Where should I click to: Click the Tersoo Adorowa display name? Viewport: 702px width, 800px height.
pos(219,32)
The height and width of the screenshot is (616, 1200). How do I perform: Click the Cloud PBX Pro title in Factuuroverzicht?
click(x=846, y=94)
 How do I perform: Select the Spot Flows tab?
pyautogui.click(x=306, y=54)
--
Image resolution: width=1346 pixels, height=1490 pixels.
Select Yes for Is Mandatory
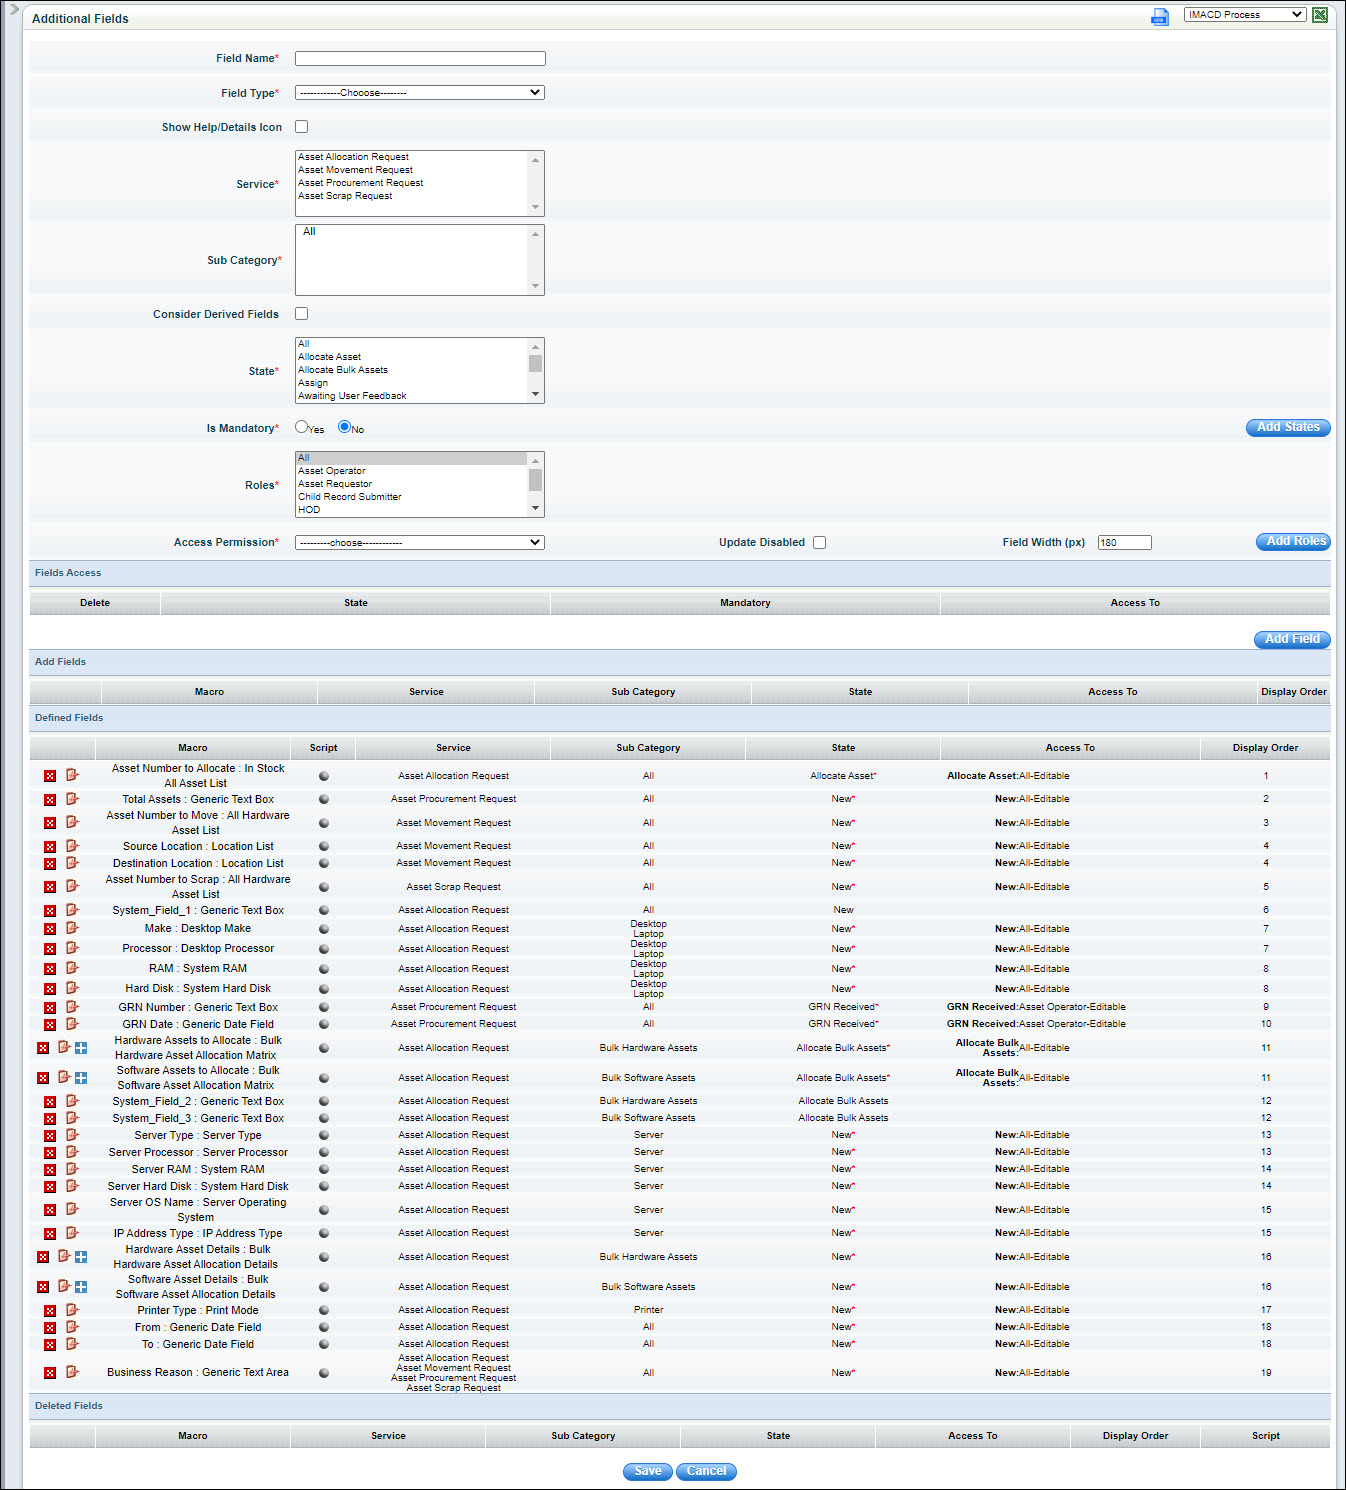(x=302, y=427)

# Required task
Return, copied in full, each line from the records above that contains the string "Select". Case counts.

# Problem solution
 How do I perform: Select the Spot Flows tab?
Select Yes for Is Mandatory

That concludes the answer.